* _Try it_
Summarize the article below on Israel's planned annexation in the occupied West Bank in two sentences.

* _Extract provided_
Speculation is rife as to whether Israel will proceed with the originally envisioned plan or with an "annexation light" in the occupied West Bank.
The opaque situation has left young Palestinian millennials like Salem Barahmeh in the West Bank city of Ramallah utterly frustrated. "I come from the Oslo generation, we were promised a state and never got one," says Barahmeh, executive director of the Palestine Institute for Public Diplomacy, an independent NGO in Ramallah. "We are extremely frustrated and angry, but we are also disappointed that the world hasn't been listening to us: the land has been settled for very long and you have done nothing about it."
Israel's Prime Minister Benjamin Netanyahu, emboldened by the US Mideast plan released in January, has vowed to annex the Jordan Valley in addition to 135 settlements that are already considered illegal by the international community — an estimated 30% of the occupied West Bank. Now, the Israeli government is reportedly considering annexing several other settlements first, such as Maale Adumim, near Jerusalem and the settlement bloc of Gush Etzion, which comprises several smaller settlements in the southern West Bank.
"We are facing a rather monumental moment in the region," said Nickolay Mladenov, the UN special coordinator for the Middle East peace process, in remarks to foreign media in Jerusalem last week. He warned that the unilateral move would contradict international law and several United Nations Security Council resolutions. The move would also jeopardize the long sought two-state solution.
A recent survey by the Jerusalem Media and Communication Center and the German Friedrich Ebert-Foundation showed that around 45% of Palestinians believe that annexation would not leave any chance for a two-state solution. Salem Barahmeh also highlighted current threats to a two-state solution. The Palestinian Authority (PA) administers only 18% of the territory, while Israel maintains overall control. "Israel controls the movement, the water, the utilities and enters towns and villages every night to arrest people. At the moment, we live under a one state reality, where Israel controls everybody between the river and the sea," he added.
Israeli public opinion split
Surveys show contradictory findings on Israeli public opinion regarding annexation. "There is a small majority among Israeli Jews that supports some form of annexation but there is no agreement on what kind of annexation. But public opinion is amenable to change," says Ofer Zalzberg, analyst at the International Crisis Group.
Public opinion is likely to shift, he adds, depending on what position Netanyahu's coalition partner, Defense Minister Benny Gantz (Blue and White) takes. Gantz appears to oppose the Jordan Valley annexation against the backdrop of the expected international fallout. Conversely, a poll by the Geneva Initiative in early June found that people were mostly concerned about the economic impact of the ongoing coronavirus pandemic. Among those surveyed, only a minority thought that annexation should be a current priority for the Israeli government.

* _Material provided_

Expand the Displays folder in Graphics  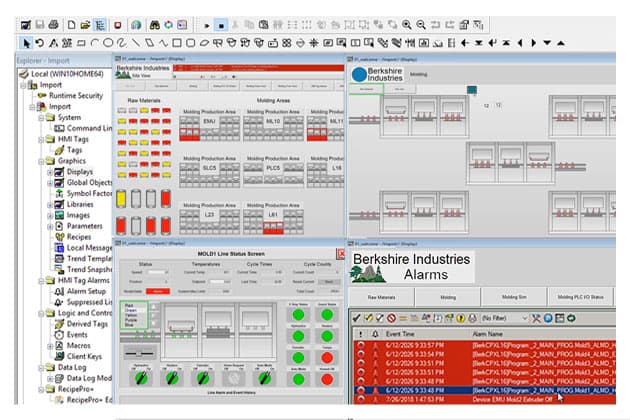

* _Response area_
Netanyahu has vowed to annex the Jordan Valley and 135 settlements, an estimated 30% of the occupied West Bank, and UN special coordinator Nickolay Mladenov warned that the move would contradict international law and jeopardize the two-state solution. Palestinians such as Salem Barahmeh are frustrated and angry, and Israeli public opinion is split, with a small majority of Israeli Jews supporting some form of annexation but no agreement on what kind.